• _Problem to work on_
Give back exactly the lines from the one that holds "Viewport: 1024px width, 768px height." through the final line of the data; omit the pictures and add nothing.

-- Opening Marker --

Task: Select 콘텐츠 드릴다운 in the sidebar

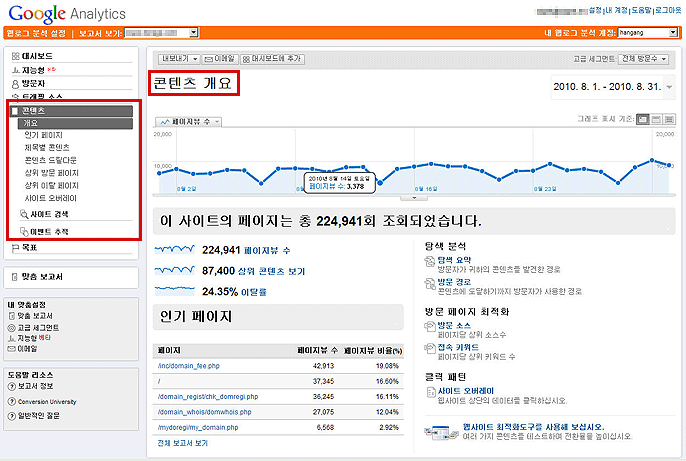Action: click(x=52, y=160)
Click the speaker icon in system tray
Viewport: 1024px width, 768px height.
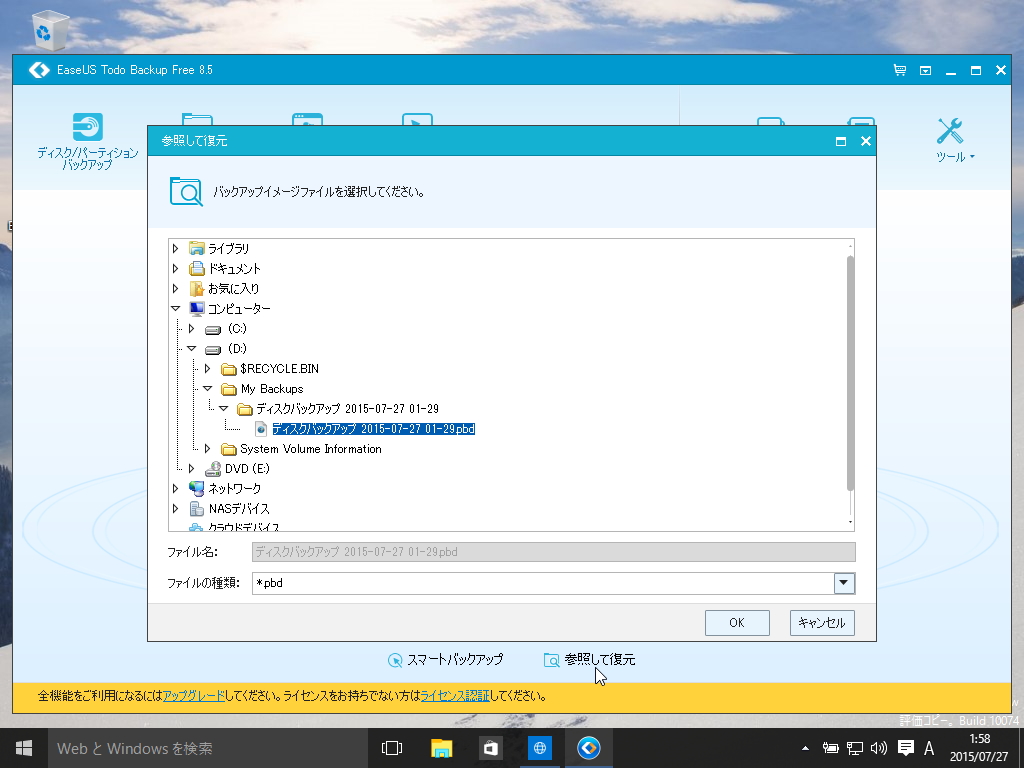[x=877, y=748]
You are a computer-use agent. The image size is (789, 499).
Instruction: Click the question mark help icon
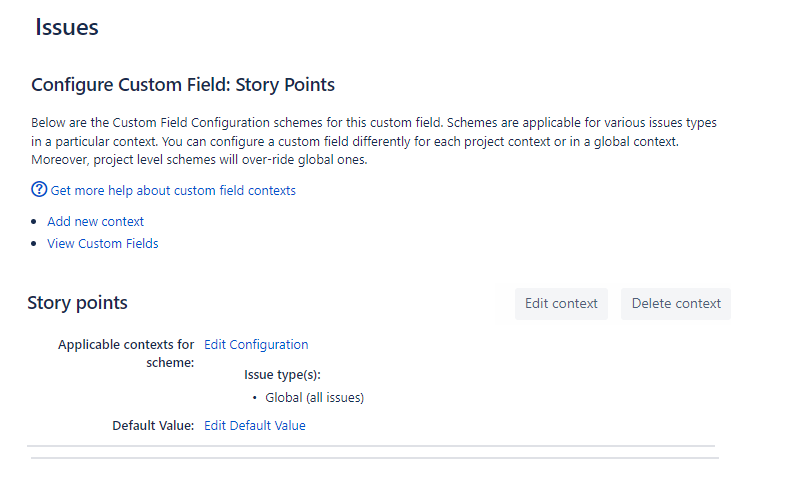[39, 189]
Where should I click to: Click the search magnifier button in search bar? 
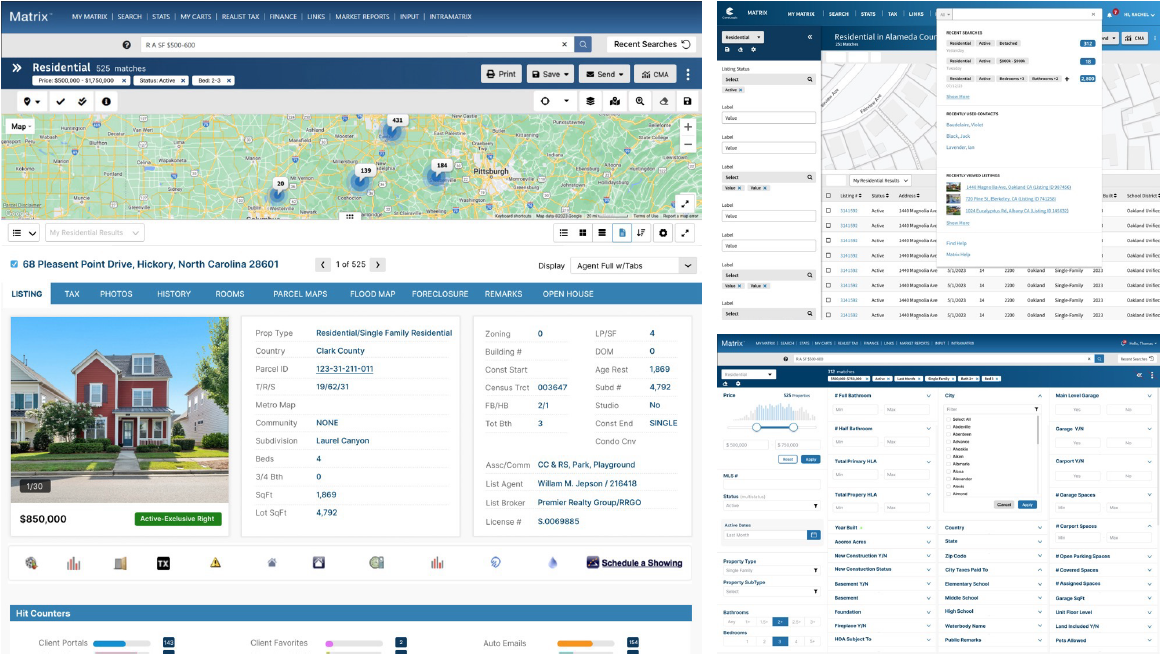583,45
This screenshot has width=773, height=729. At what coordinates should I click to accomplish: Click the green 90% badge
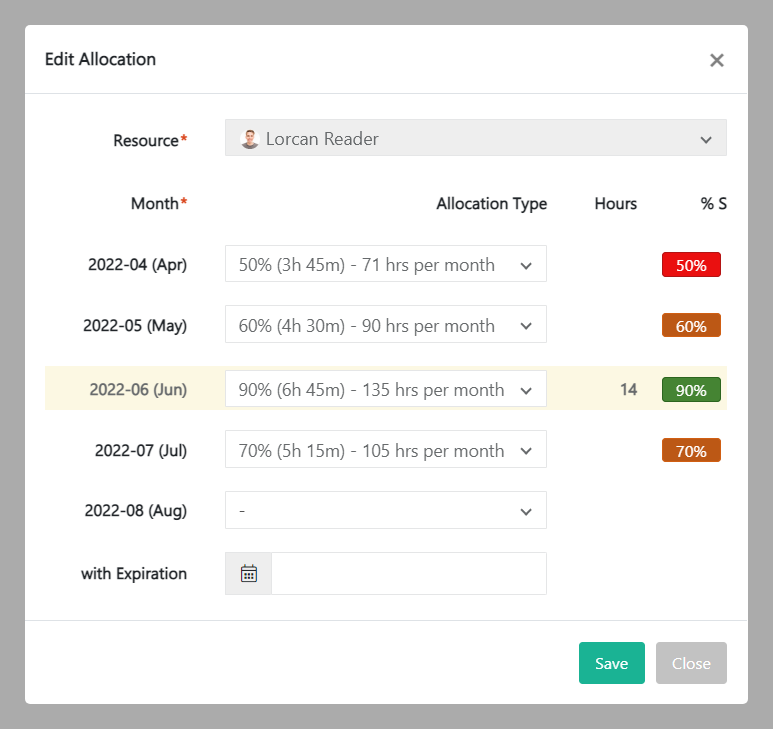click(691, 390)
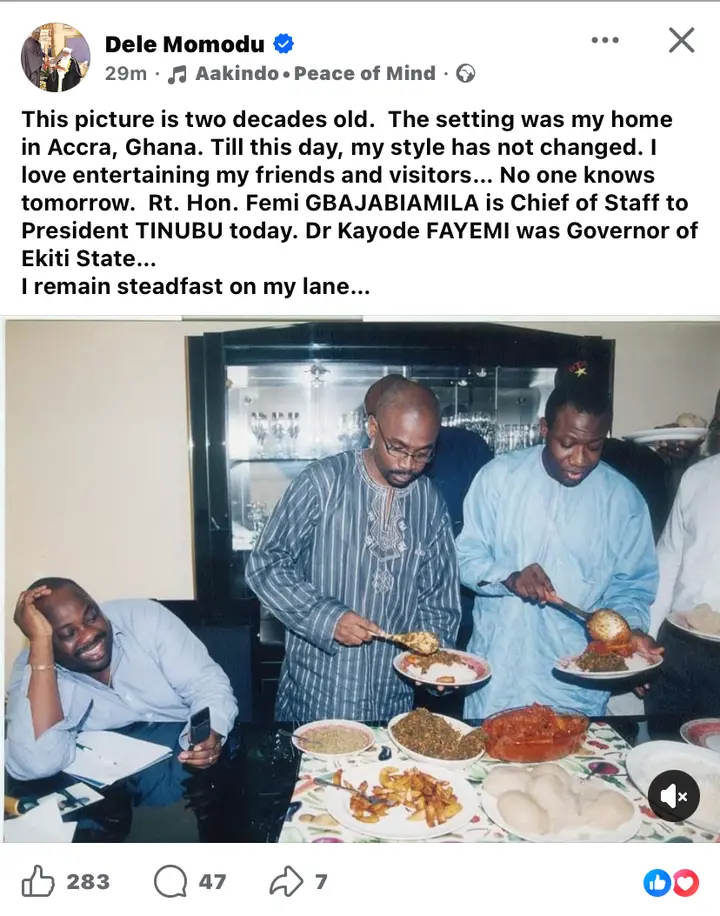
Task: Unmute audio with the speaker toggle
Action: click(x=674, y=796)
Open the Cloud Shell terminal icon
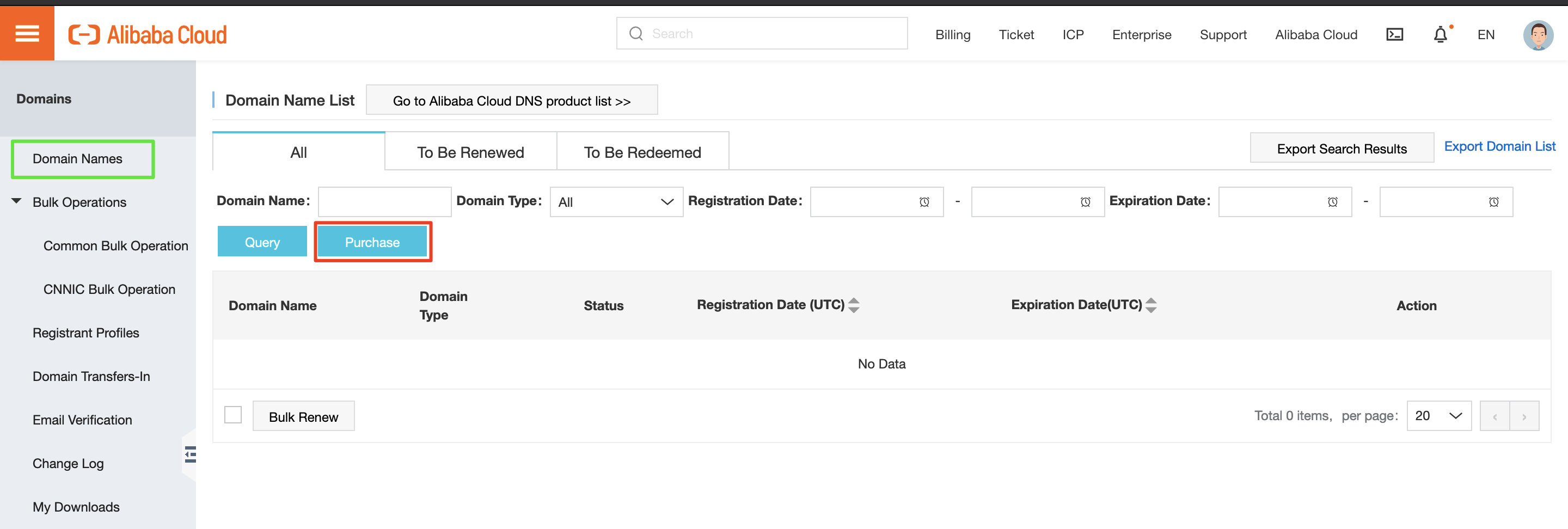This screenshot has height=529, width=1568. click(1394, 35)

-- Closing Marker --

• _Solution to the problem_
Viewport: 1024px width, 768px height.
[x=877, y=748]
You are a computer-use agent. The image size is (789, 499).
Instruction: Click the question mark help icon
[39, 189]
Where should I click to: Click the search magnifier button in search bar? 
583,45
This screenshot has width=773, height=729. At what coordinates should I click to accomplish: Click the green 90% badge
click(691, 390)
Task: Unmute audio with the speaker toggle
Action: click(x=674, y=796)
Open the Cloud Shell terminal icon
This screenshot has height=529, width=1568. click(1394, 35)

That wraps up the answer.